Michael Magguilli, Donna Russell, Qi Yang, Loralee McMahon and Zhongren Zhou*
Introduction: Pancreatic ductal adenocarcinoma (PDAC) has a poor prognosis with surgery or chemotherapy. PD-L1 immunotherapy has been successful for treating lung and other cancers with PD-L1 expression. However,in many unresectable PDAC cases, cytological samples are the only available tissues for PD-L1 testing. The aim of this study is to retrospectively compare the expression of PD-L1 using cytological and surgical samples.
Materials and Methods: Paired formalin-fixed cell blocks and surgical samples from the same patients with confirmed diagnoses of PDAC (n=28) were sectioned for PD-L1 immunohistochemistry. Using tumor proportion score (TPS) and combined positive score (CPS) to evaluate paired cell blocks and surgical samples, we counted and analyzed the data.
Results: With TPS, the PD-L1 was expressed in 9/28 (32%) of PDAC surgical samples and in 9/28 (32%) of paired cytological samples. Overall, the PD-L1 expression had a correlation of 26/28 (93%). With CPS, the PD-L1 was expressed in 20/28 (71%) of PDAC surgical samples and in 16/28 (57%) of paired cytological samples. The PD-L1 expression had a correlation of 20/28 (71%) and a discrepancy of 8/28 (29%). The PD-L1 expression was significantly higher in moderately-differentiated PDAC than in well-differentiated with TPS.

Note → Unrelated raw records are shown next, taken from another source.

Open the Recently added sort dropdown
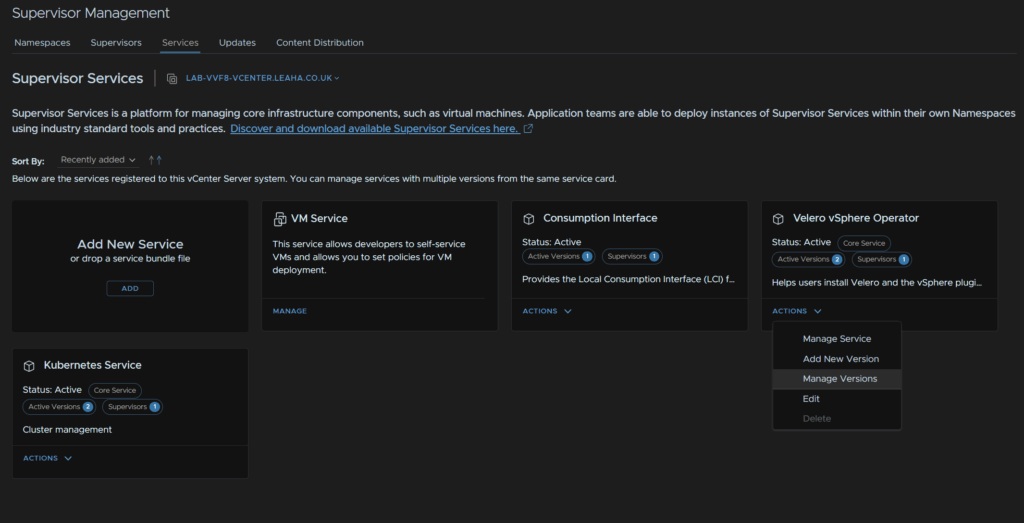(99, 160)
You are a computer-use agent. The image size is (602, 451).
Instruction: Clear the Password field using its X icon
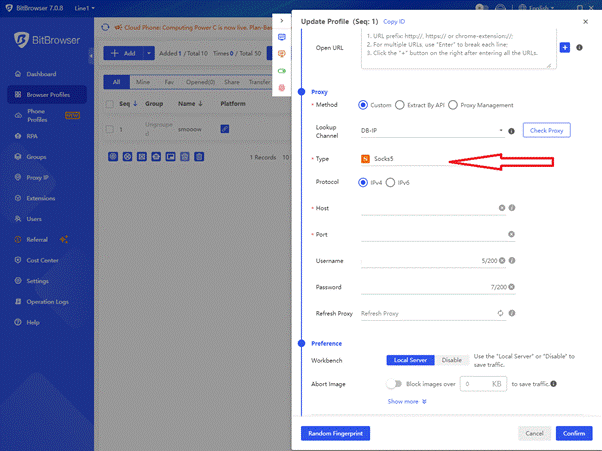(x=500, y=287)
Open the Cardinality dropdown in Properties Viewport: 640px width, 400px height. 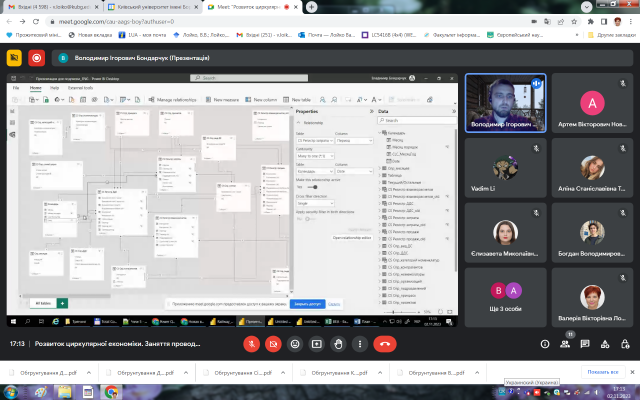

Conclusions: Cytological samples are useful for evaluating PD-L1 expression with TPS because the concordant rate was 93%. With CPS, cytological samples are limited due to the scant inflammatory cells with the concordant rate of 71%. Extensive sampling of the pancreatic tumor may improve the detection of immune cells expressing PD-L1 in cytological samples. With TPS, PD-L1 expression was significantly higher in moderate-differentiation of PDAC than in poor- and well-differentiation.